__CONSIGNE__.
Recopiez sans rien modifier le passage du billet de blog qui s'ouvre sur les mots « Arrivé sur le » et se termine par « des formes imprévisibles. ».

__TEXTE À ANALYSER__.
————————

- On s’attendait à un article, un vrai, mais non. On patauge dans les préliminaires !
C’est l’été, il fait un temps superbe, soleil de neuf heures du matin, allons piquer une tête dans la rivière. On s’y voit déjà, ondulant dans le courant, le rêve.
Arrivé sur le ponton, c’est une autre affaire. On s’interroge. L’eau n’est-elle pas un peu froide ? Sauterai ? Sauterai pas ? Sauter oui, mais... Bon ! Rien n’est simple.
Les vrais articles viendront, mais, d’abord, pinaillons pour reculer un peu l’échéance.
- La troisième phase de l’existence de ce blog commence donc aujourd’hui. Mais pour dire quoi ?
Vous l’avez compris, il s’agit dans l’immédiat non pas de nager, mais de s’imaginer nageant bientôt. Tout ce qui suit est dit le plus sincèrement du monde, mais peut-être n’est-ce que du pipeau. Du blabla pour donner le change. La réalité prendra peut-être des formes imprévisibles.
D’abord, je reviens à ce blog, celui-ci, pas un autre, parce que quelque chose qu’il m’apportait me manque. A force de ratiociner dans son coin, on balbutie plus qu’on ne brouillonne, en attendant l’oeuvre parfaite qui promet énormément mais joue les coquettes.
Balbutier, c’est avoir bien des idées, mais qu’on laisse en plan derrière soi à peine ébauchées ; velléité inutile. Le brouillon, stade intermédiaire entre balbutiement et accomplissement, c’est beaucoup mieux : retravaillée, rendue accessible à d’autres, mise sur orbite et risquée dans l’espace commun, elle s’offre à la critique. Cela revient d’ailleurs très souvent à restituer aux autres l’idée qu’ils nourrissent eux-même, à leur insu ou pas. Une idée, ça ne sort jamais de rien ; ça circule d’une cervelle à l’autre, ça prend forme dans l’air du temps, ça se construit en réseau. On la croit toute à soi, née de rien, alors que c’est un voisin qui vous l’a soufflée à l’oreille sans même le savoir.
Bref.
Alors, ici, des brouillons, mais des brouillons jolis, bien écrits dans la mesure des moyens disponibles, etc.
- Oui, d’accord, mais pour dire quoi ? (C’est la seconde fois qu'on pose la question !)
Je pourrais m’en tirer en disant : tout et n’importe quoi, ce qui me passe par la tête. Mais ce ne serait pas honnête. Qui n’a pas ses obsessions, ces questions récurrentes, ce ressassement qui nous revient chaque fois qu’on doit marcher plus de 200 mètres, quand par bonheur on n’a pas son MP3 sur les oreilles ( le MP3 étant une ressasseuse artificielle, une prothèse en quelque sorte pour échapper à ce brassage cogitatoire vertigineux, inquiétant mais si nécessaire ) ?
La première de ces obsessions consiste en une méfiance quasi pathologique envers tout ce qui paraît aller de soi. Une manière de théorie du complot qui assimilerait tout jugement d’évidence à une forme d’enfumage qu’on s’infligerait à soi-même, conviction quasi obsessionnelle que c’est justement là où tout semble couler de source que se cachent les problèmes les plus épineux.

————————

__LIGNES DE DONNÉES__.
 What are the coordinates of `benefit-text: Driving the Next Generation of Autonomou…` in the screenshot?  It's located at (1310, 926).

————————

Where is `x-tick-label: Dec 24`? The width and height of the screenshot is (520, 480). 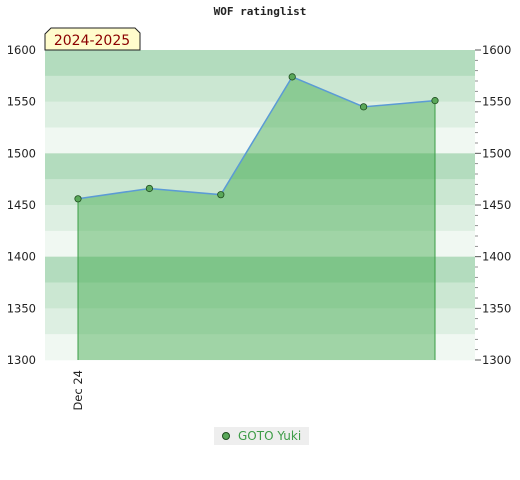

————————

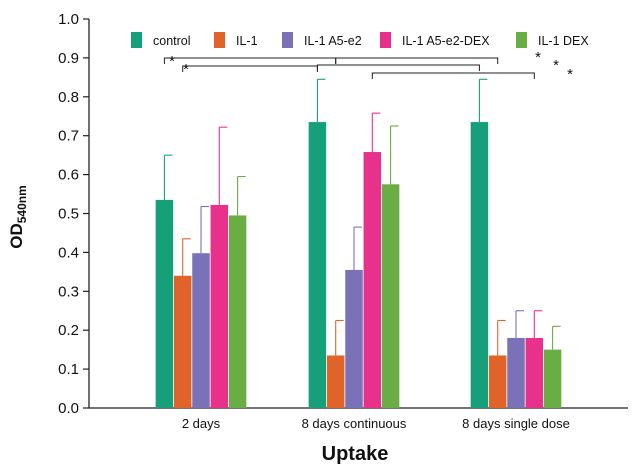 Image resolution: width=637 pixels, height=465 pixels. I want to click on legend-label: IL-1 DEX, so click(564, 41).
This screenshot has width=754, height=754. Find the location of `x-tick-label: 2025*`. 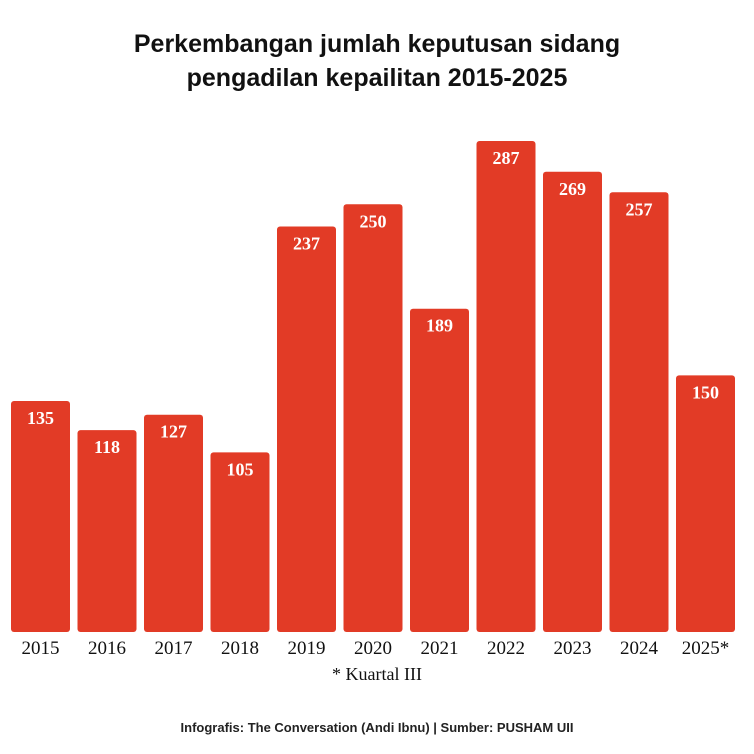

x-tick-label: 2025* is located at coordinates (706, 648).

————————

__TÂCHE RÉALISÉE__.
Arrivé sur le ponton, c’est une autre affaire. On s’interroge. L’eau n’est-elle pas un peu froide ? Sauterai ? Sauterai pas ? Sauter oui, mais... Bon ! Rien n’est simple.
Les vrais articles viendront, mais, d’abord, pinaillons pour reculer un peu l’échéance.
- La troisième phase de l’existence de ce blog commence donc aujourd’hui. Mais pour dire quoi ?
Vous l’avez compris, il s’agit dans l’immédiat non pas de nager, mais de s’imaginer nageant bientôt. Tout ce qui suit est dit le plus sincèrement du monde, mais peut-être n’est-ce que du pipeau. Du blabla pour donner le change. La réalité prendra peut-être des formes imprévisibles.